▼
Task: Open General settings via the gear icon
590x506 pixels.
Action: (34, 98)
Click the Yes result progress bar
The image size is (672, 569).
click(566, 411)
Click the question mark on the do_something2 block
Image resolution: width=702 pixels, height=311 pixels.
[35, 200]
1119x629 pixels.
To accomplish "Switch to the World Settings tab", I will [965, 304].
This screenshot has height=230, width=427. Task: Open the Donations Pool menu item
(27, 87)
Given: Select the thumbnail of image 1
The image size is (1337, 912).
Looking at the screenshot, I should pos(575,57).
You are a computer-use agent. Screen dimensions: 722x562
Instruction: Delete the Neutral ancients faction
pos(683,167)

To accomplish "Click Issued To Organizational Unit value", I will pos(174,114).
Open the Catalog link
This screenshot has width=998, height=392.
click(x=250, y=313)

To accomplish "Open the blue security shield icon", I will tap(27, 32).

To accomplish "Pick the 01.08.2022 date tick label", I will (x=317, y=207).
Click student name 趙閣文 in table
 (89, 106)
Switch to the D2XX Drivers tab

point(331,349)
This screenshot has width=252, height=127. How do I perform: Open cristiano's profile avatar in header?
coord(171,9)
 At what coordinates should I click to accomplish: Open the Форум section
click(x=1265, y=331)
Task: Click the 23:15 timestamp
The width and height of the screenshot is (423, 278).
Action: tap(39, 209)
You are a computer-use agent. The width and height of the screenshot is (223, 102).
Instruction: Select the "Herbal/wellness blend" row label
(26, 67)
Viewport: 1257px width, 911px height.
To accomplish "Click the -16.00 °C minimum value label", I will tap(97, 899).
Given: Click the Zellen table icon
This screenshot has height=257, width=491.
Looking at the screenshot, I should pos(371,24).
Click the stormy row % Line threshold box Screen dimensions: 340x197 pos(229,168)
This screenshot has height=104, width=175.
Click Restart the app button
▲
> _EXERCISE DESCRIPTION_:
So that nothing is lost, please repeat all of the entries exactly.

> _OUTPUT FOR THIS TASK_:
Task: Open General settings via the gear icon
590x506 pixels.
Action: (34, 98)
Click the Yes result progress bar
The image size is (672, 569).
click(566, 411)
Click the question mark on the do_something2 block
Image resolution: width=702 pixels, height=311 pixels.
[35, 200]
1119x629 pixels.
To accomplish "Switch to the World Settings tab", I will [965, 304].
This screenshot has height=230, width=427. Task: Open the Donations Pool menu item
(27, 87)
Given: Select the thumbnail of image 1
The image size is (1337, 912).
Looking at the screenshot, I should pos(575,57).
You are a computer-use agent. Screen dimensions: 722x562
Instruction: Delete the Neutral ancients faction
pos(683,167)

To accomplish "Click Issued To Organizational Unit value", I will pos(174,114).
Open the Catalog link
This screenshot has width=998, height=392.
click(x=250, y=313)

To accomplish "Open the blue security shield icon", I will tap(27, 32).

To accomplish "Pick the 01.08.2022 date tick label", I will (x=317, y=207).
Click student name 趙閣文 in table
 (89, 106)
Switch to the D2XX Drivers tab

point(331,349)
This screenshot has width=252, height=127. How do I perform: Open cristiano's profile avatar in header?
coord(171,9)
 At what coordinates should I click to accomplish: Open the Форум section
click(x=1265, y=331)
Task: Click the 23:15 timestamp
The width and height of the screenshot is (423, 278).
Action: tap(39, 209)
You are a computer-use agent. The width and height of the screenshot is (223, 102).
Instruction: Select the "Herbal/wellness blend" row label
(26, 67)
Viewport: 1257px width, 911px height.
To accomplish "Click the -16.00 °C minimum value label", I will tap(97, 899).
Given: Click the Zellen table icon
This screenshot has height=257, width=491.
Looking at the screenshot, I should pos(371,24).
Click the stormy row % Line threshold box Screen dimensions: 340x197 pos(229,168)
This screenshot has height=104, width=175.
Click Restart the app button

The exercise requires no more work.